Merely knowing the letters of the Russian alphabet won’t help you much here.
Even if Celera had given us a true gene map and had been able to compose the genetic equivalent of Russian words and sentences out of the genome’s Cyrillic alphabet, the announcement would still be deceptive: there’s no such thing as "the human genome," because each individual’s genetic makeup is unique.
Celera is actually sequencing the genes of just five people, each of whose genetic makeup will be slightly different from the others’—and from your’s and mine. This point is far from splitting hairs—or DNA—because when it comes to fixing our bodies or finding out which medicine is best for any particular person, arguably the most important aspect of our genomes is not the 99.9 percent of the genes we share but the 0.1 percent or so that are different.
Further, Nobody reached any genetic milestone on June 26. There was no substantial difference between what had been accomplished by then as opposed to the month before or the month after. The press conferences were PR events, nothing more. Some scientists have admitted that the much-applauded announcement was hype, but they see Celera’s grandstanding as a way of boosting support for the biotech industry.

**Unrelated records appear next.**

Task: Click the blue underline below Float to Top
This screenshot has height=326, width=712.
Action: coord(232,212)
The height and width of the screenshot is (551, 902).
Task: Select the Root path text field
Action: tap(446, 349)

Yet despite some bad—and unfair—publicity in the area of genetically engineered crops, biotech needs no such PR boost. Throughout the world, companies are making incredible genetic-medical breakthroughs without any help from Celera or the Human Genome Project.
Rather than waiting for scientists to figure everything out, these companies are taking specific pieces of information they or others have collected and are applying them right now.
In human trials, they’re already replacing and fixing faulty genes. They’re applying this kind of information to organ regeneration, experimenting on how to take cells from one part of a person and make them grow into a completely different type of cell in another part of that person, even a heart or a brain. In actual practice, they’re applying this knowledge to pharmacogenetics, determining a medicine or course of treatment based on mutations in a given gene in an individual person.
All of this is happening here and now to humans, not in test tubes or lab rats or transistors in a supercomputer. Biotech is already ushering in an age of medical miracles. There’s no need for grandstanding.